Energy transformation as an opportunity for Poland’s development
W skrócie
In the view of the changing political and economic environment, sticking to the status quo would mean a defeat for Poland. We need to define our goals not only so that Poland emerges from the crisis unscathed, but also to catch up with long-term trends. The point of reference for the energy transformation should be looking for solutions that are not exposed to regulatory risk in the long run. That is why renewable energy based on wind, solar, and hydrogen power is the most promising for Poland in terms of finding niches in the energy sector. Paweł Łapiński talks to Aleksander Szpor, head of the energy and climate team of the Polish Economic Institute.
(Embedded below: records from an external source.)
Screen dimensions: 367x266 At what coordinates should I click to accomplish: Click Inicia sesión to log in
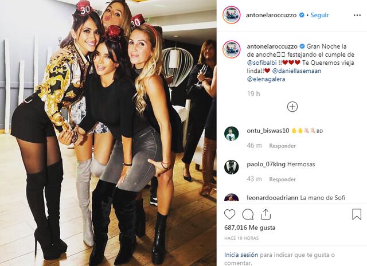[241, 255]
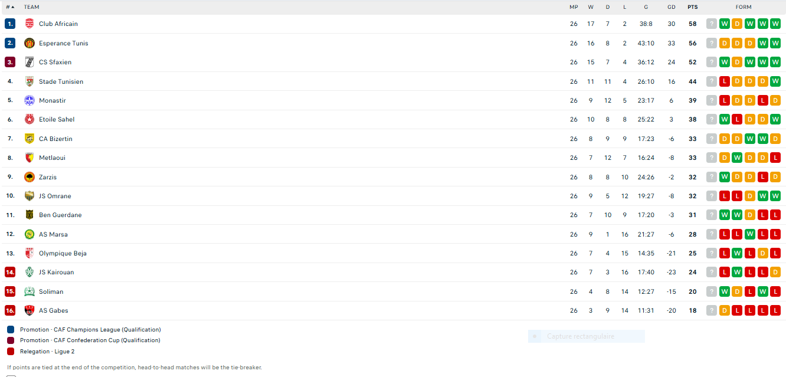Click the blue CAF Champions League legend swatch
The height and width of the screenshot is (377, 786).
tap(11, 330)
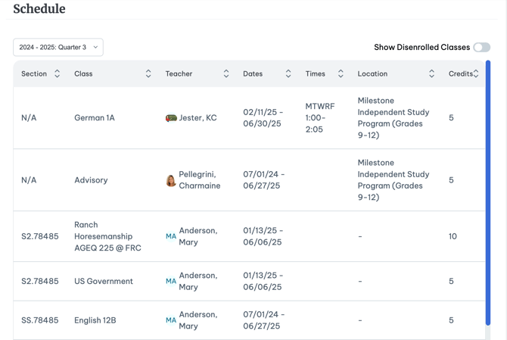Click Jester, KC teacher avatar
The image size is (507, 340).
coord(171,118)
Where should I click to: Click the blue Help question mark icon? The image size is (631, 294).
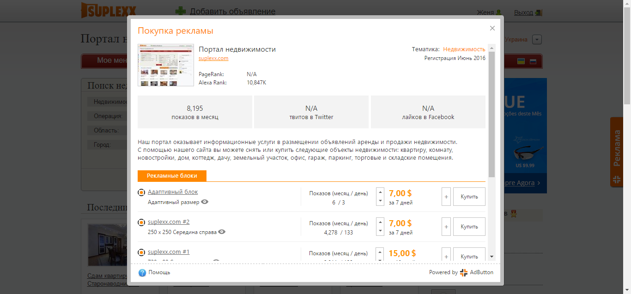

How realistic is it for Poland to achieve its goal of climate neutrality by 2050?
In short, achieving climate neutrality means reducing carbon dioxide emissions to the level that is entirely absorbed by the forests in a given country. Is this possible in Poland? Of course, but you should ask yourself what assumptions we base that on, and what methods we use in the attempt. So far, we have been reluctant to declare this goal. This is partly understandable due to our country’s particular starting position.
When comparing Poland to the most ambitious countries in terms of achieving the goal of climate neutrality, one should note that the advantage of these countries comes not only from their economic or technological advantage, but also from their starting point when it comes to the electricity mix itself. One of the determining factors is how mountainous the terrain is and the related potential for hydropower—a very cheap and zero-emission technology. In some countries it is as high as 30–40 per cent. If we add nuclear energy, whose life cycle is several dozen years, the current challenges of energy transformation concern less than half of the electricity sector in some countries.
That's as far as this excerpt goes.